LA Weekly: Porn Industry, Steven Hirsch, Kayden Kross, File Suit Against Mandatory Condoms In L.A.

In Advocacy by AHF

 
LA Weekly
by Dennis Romero

As we predicted, freedom of speech is shaping up to be a key issue in the porn industry’s fight against mandatory condom use on-set in Los Angeles County.

Smut business titans including Steven Hirsch, chief of Vivid Entertainment, announced that they have filed a lawsuit in federal district court in Los Angeles that says the law, approved by county voters in November, violates porn’s freedom of expression.

The AIDS Healthcare Foundation this afternoon begged to differ:

The organization, which spearheaded the effort to get the mandatory condom measure on the ballot (it passed 57 to 43 percent), predicts that the industry will lose this fight.

Tom Myers, general counsel for the foundation says this in a statement sent to the Weekly and other outlets:

Despite what the adult industry’s lawyers are claiming in this lawsuit, Measure B is not directed at speech, and as such, their First Amendment claims will likely ring hollow with the court. Measure B is about safety in a commercial endeavor. Nothing in Measure B restricts the content of what can be shown … The same reason one requires condoms is the same reason a stunt man or woman would have to use a net, or be tied to a harness.
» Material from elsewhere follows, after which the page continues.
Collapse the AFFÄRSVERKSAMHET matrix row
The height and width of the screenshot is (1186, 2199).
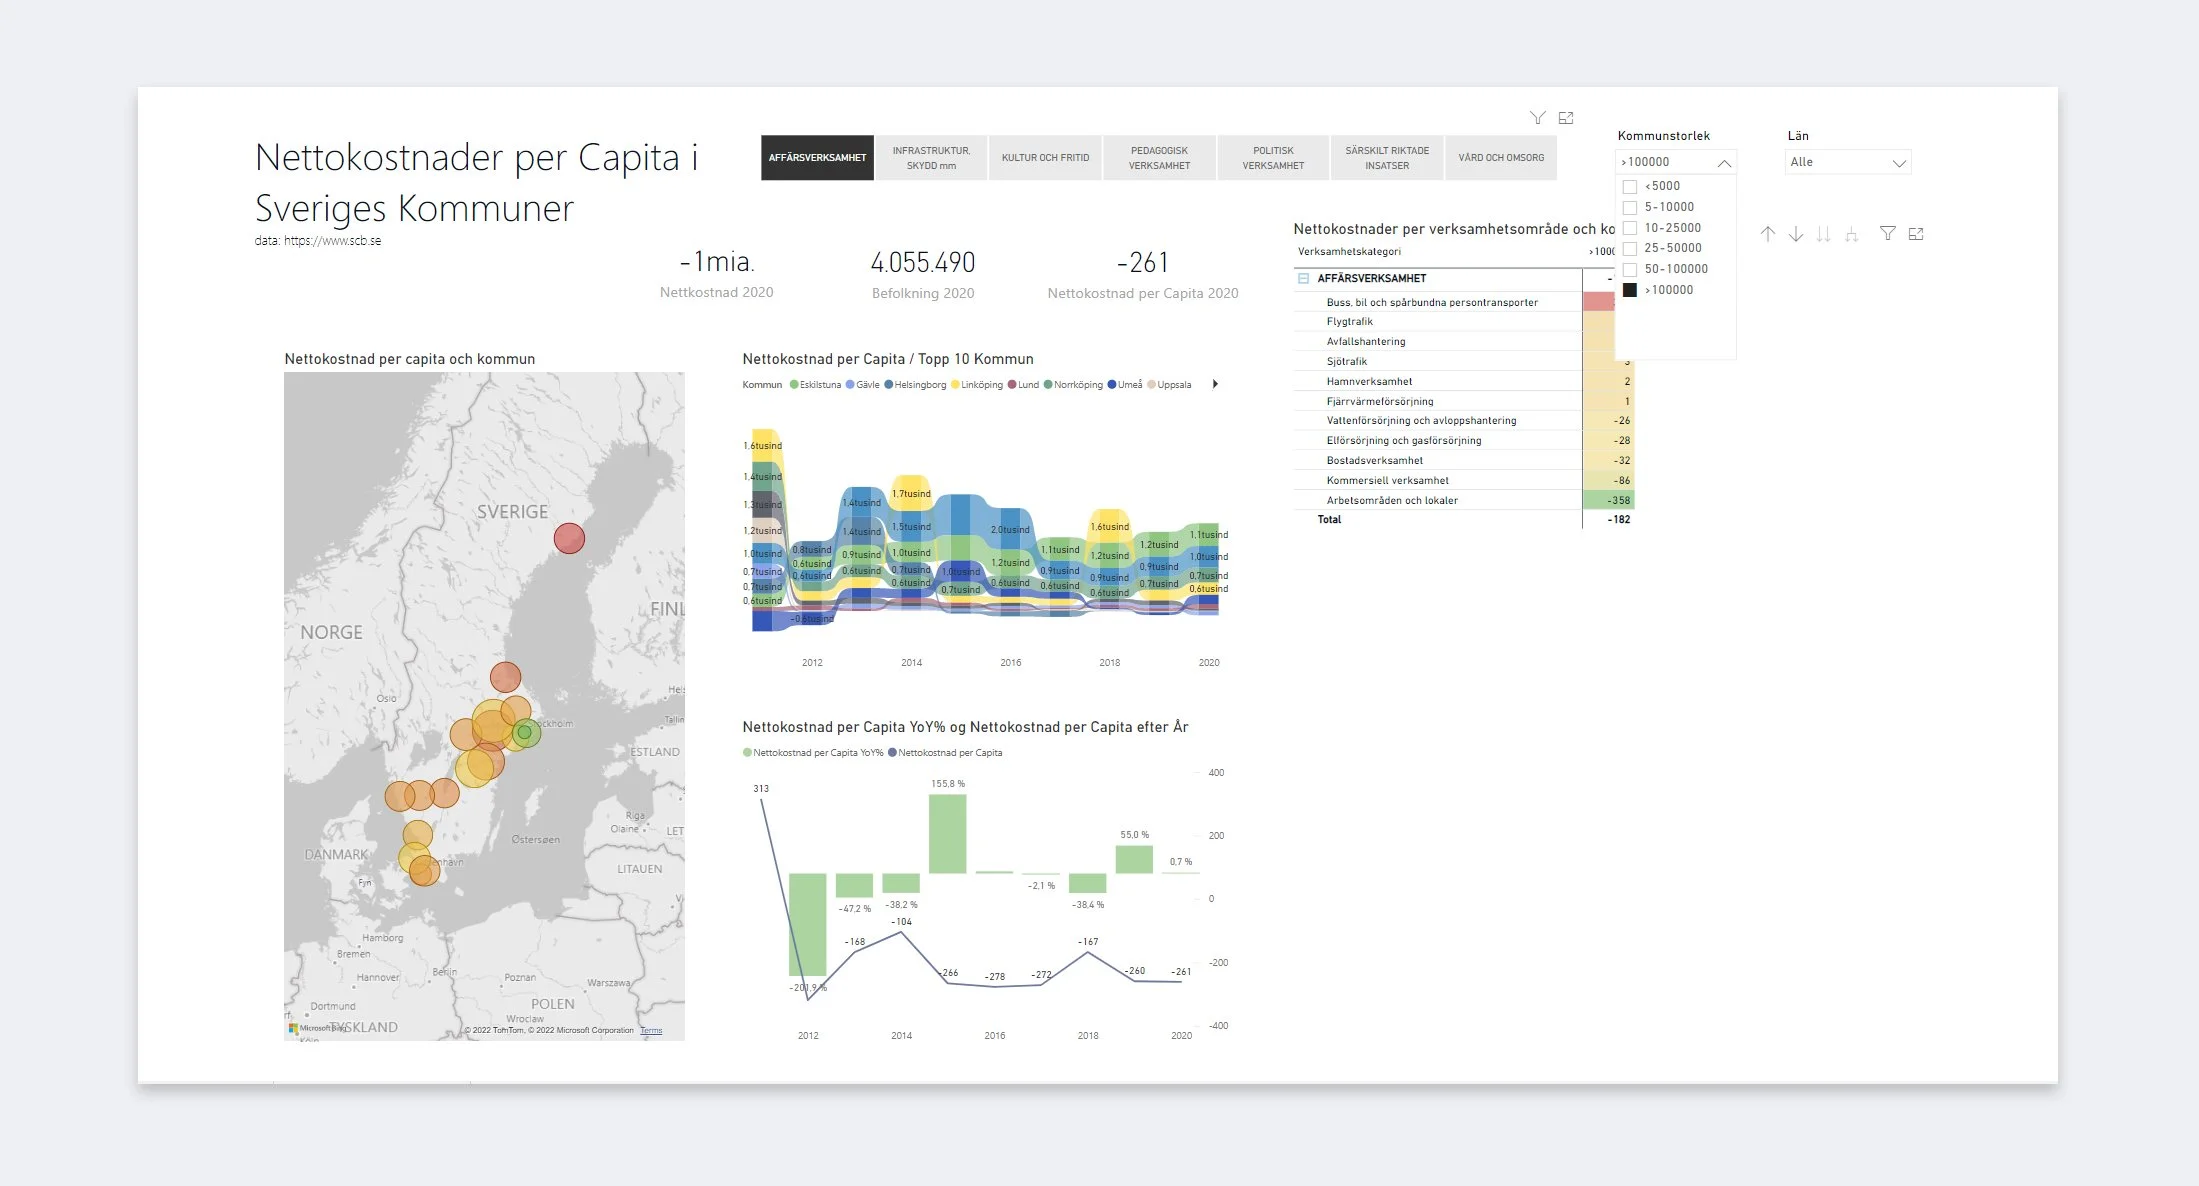click(x=1303, y=279)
The suit names Hirsch and performers Kayden Kross and Logan Pierce and plaintiffs. Defendants include the County of Los Angeles, county health director Jonathan Fielding, and District Attorney Jackie Lacey.

According to a statement from the industry lobbying group, the Free Speech Coalition, the measure’s rules …
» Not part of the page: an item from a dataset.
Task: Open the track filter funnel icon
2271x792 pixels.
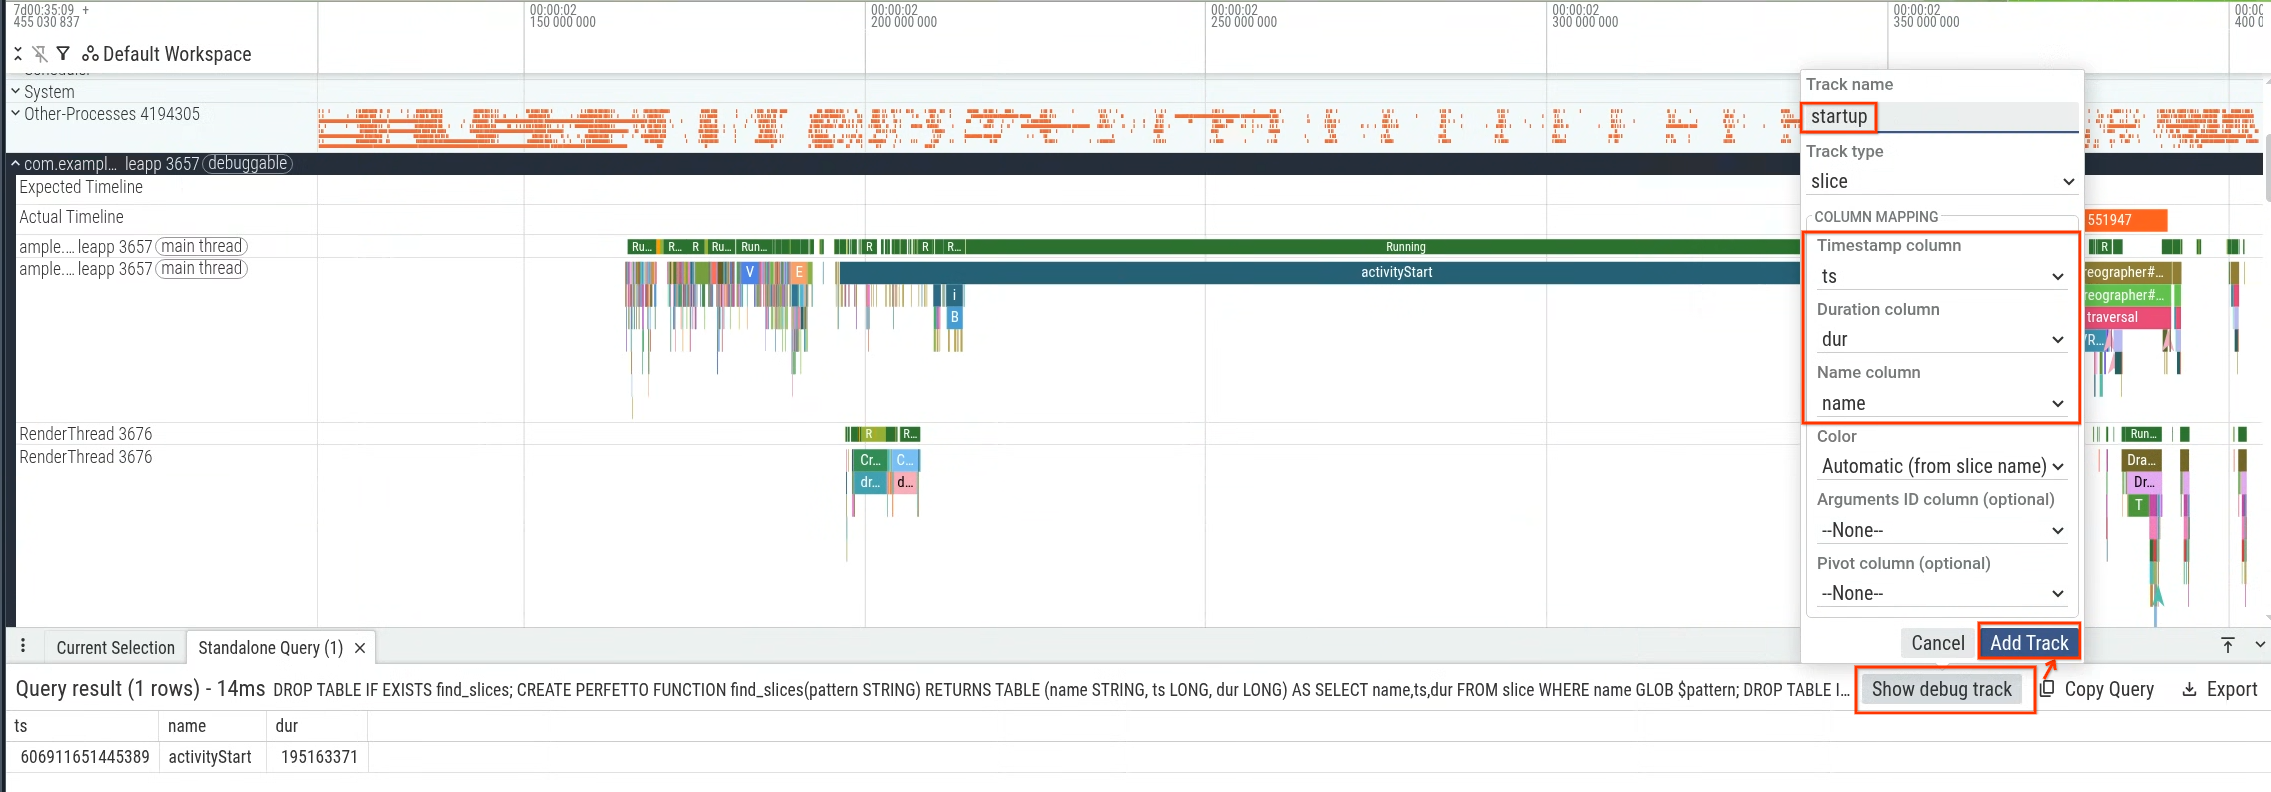Action: (x=63, y=54)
… place an intolerable restriction on freedom of expression. The lawsuit also challenges the County’s jurisdiction to regulate adult production on performer health and safety.

Some in the business have also questioned whether such a law is constitutional in situations, for example, where a husband and wife want to have sex on camera without a condom: Can the people enforce birth control?

Hirsch of Vivid says:

The new law makes no sense and it imposes a government licensing regime on making films that are protected by the Constitution. Measure B will have vast unintended consequences which may undermine industry efforts to protect the health of our actors and actresses.

He says the industry’s monthly testing protocol (some performers get tested every other week) works and has kept the business safe from HIV, though there have been scares, both in 2004 and again in 2011. Leaders in the business argue that none of those performers who ended up with HIV got it on-set.

The business has argued that customers won’t buy condom porn and that enforcement of the law will force production to leave town.

AIDS Healthcare Foundation president Michael Weinstein:

Unfortunately, the industry has tried everything so far except exploring how they might actually comply with the law.